Donald Trump plans to use an executive order to levy a 25% tariff on imports from Canada and Mexico on day one in office, the president-elect posted on Truth Social on Monday.
These new threats also include a promised additional 10% tariff on goods from China and build on Trump’s campaign promises to impose aggressive tariffs to entice companies to establish production hubs in the U.S. The Biden administration finalized tariff hikes on some China-made goods in September.
In the leadup to the Nov. 5 election, Trump consistently said he would raise tariffs on China-made goods to 60% while implementing an up to 20% tariff on imports generally.The moves could put the country back on a path towards the trade war it waged during Trump’s first presidency, when the president imposed tariffs on goods from multiple countries, including Canada, Mexico and China.
Also at stake as Trump reenters office is the United States-Mexico-Canada Agreement. The 2018 trade deal put a halt to tensions between the North American countries, but the agreement is up for review in 2026.

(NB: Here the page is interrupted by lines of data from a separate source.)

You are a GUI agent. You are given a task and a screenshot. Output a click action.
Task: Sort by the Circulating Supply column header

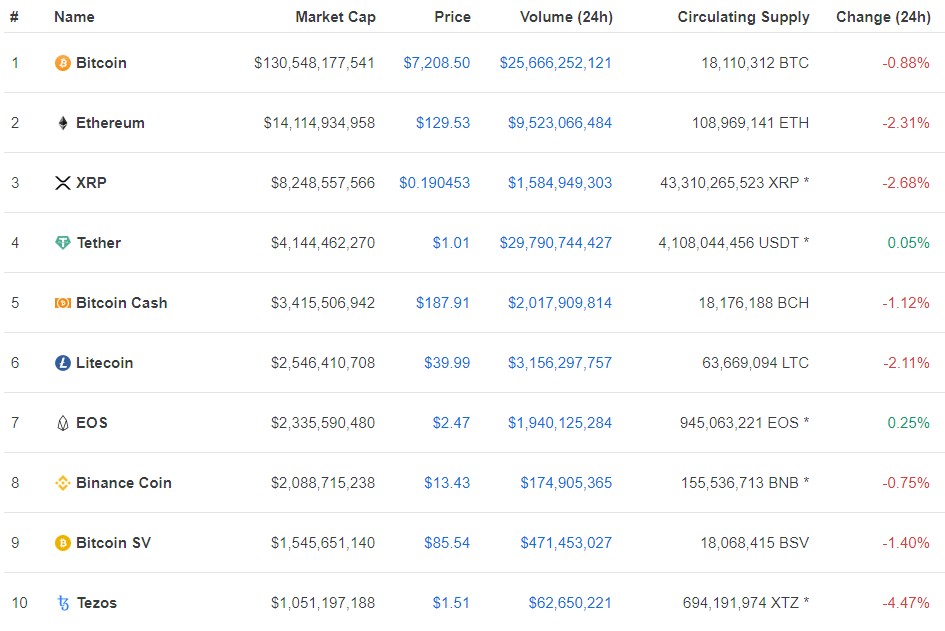coord(743,17)
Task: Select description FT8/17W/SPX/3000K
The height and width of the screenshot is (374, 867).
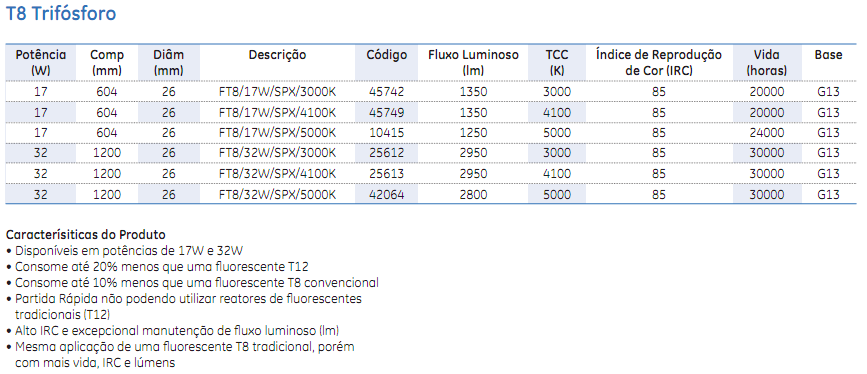Action: (277, 92)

“If President Trump proceeds with imposing immediate and unilateral tariffs, it could escalate tensions and effectively ‘go nuclear’ on USMCA,” Alberto Villareal, managing director of business consulting firm Nepanoa, wrote in a LinkedIn post Monday. “In response, Mexico and Canada might retaliate with tariffs on U.S. exports before revisiting the agreement.”
Retaliatory tariffs from Mexico and Canada would impact goods such as produce and chemicals, according to Villareal.
Increased tariffs could also harm U.S. retailers, manufacturers and consumers.
Even prior to Trump’s Monday announcement, new tariffs were projected to increase inflation and cost American shoppers up to $78 billion in spending power each year, per the National Retail Federation. Tariff hikes would also be “devastating” for manufacturers that import foreign components, according to Sanjay Patnaik, a senior fellow at the Brookings Institution.
Furthermore, tariffs could push companies to create standalone supply chains to export to the U.S., Mary Lovely, an Anthony M. Solomon senior fellow at the Peterson Institute for International Economics, said during a Nov. 20 press briefing with the Port of Los Angeles.With less than two months before Trump retakes office, companies are already preparing for increased duties. Some, like Williams-Sonoma, Steve Madden and Ralph Lauren, are proactively reducing their sourcing from China, while others like Honda and Traeger are shifting their production strategies.